Arms Industry in the Clyde & Renewable Energy Options

The UK and Scottish governments should act urgently to get wave technology moving forward through the £200 million investment needed, and to target this at the Clyde region. This is half the cost of one of the Type 26 Frigates being built on the Clyde, and would create far more potential for jobs and exports.

Several thousand jobs could be created in the wave and tidal
industries in the Clyde, which would more than offset job losses from reducing UK
military spending and enforcing stricter controls on arms exports. But if wave
and tidal become more mature technologies, there is far bigger potential.
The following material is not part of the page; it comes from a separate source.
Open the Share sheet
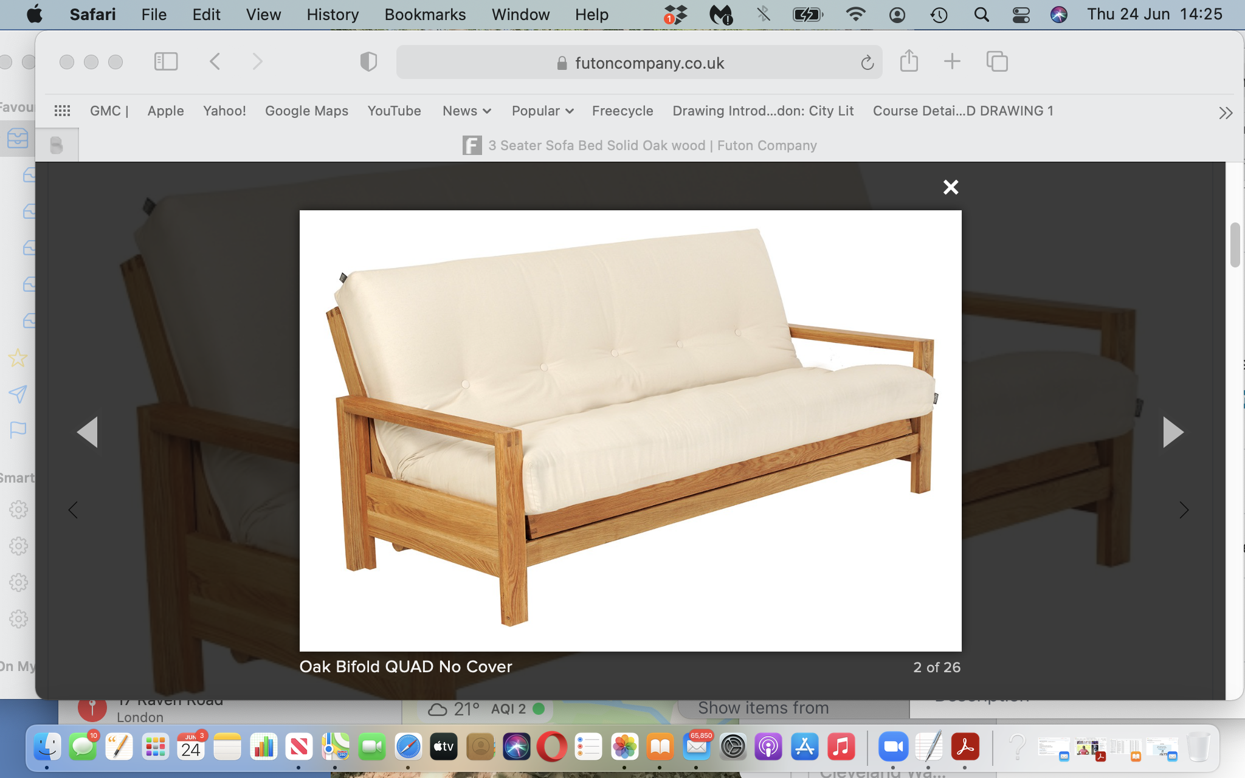 (x=909, y=61)
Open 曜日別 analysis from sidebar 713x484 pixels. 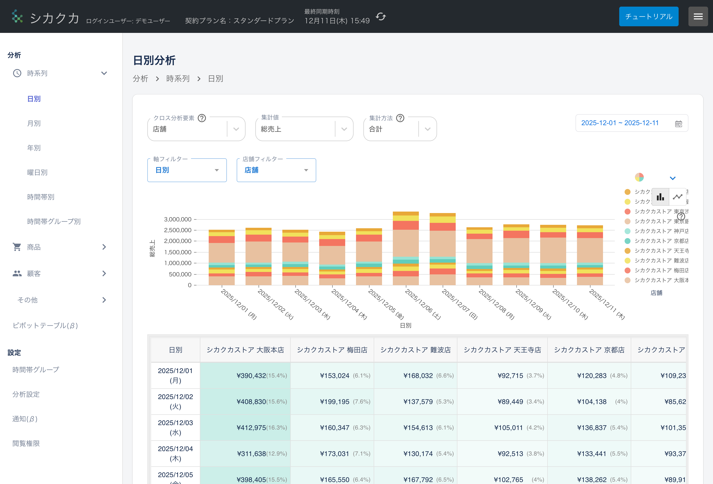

The UK and Scottish governments should act urgently to get wave technology
moving forward through the £200 million investment needed, and to target this
at the Clyde region. As well as providing the UK with renewable energy and
increased energy security, the UK, and the Clyde in particular, could become
the world leader in wave power.

The Clyde region already has a good supply of skills, with 3% of employers
reporting that they have skills shortage vacancies, less than the average
for Scotland. Engineering is the third most popular subject in Clyde area
universities, with 8,000 students in 2012/13. However, the region has higher
unemployment than both Scotland and the rest of the UK, with 3.5% of the
work force in much of the region claiming job seekers allowance, and around
9% unemployed; rates which are up to 60% higher than for Scotland and
double those for the UK as a whole.

The current prospect is that the Clyde will continue to lose jobs in
manufacturing, agriculture, mining, public administration, education
and ‘defence’. Developing more renewable energy jobs, particularly in the actual
development and engineering of equipment, could provide highly-skilled engineering
jobs for those lost in manufacturing and the arms trade.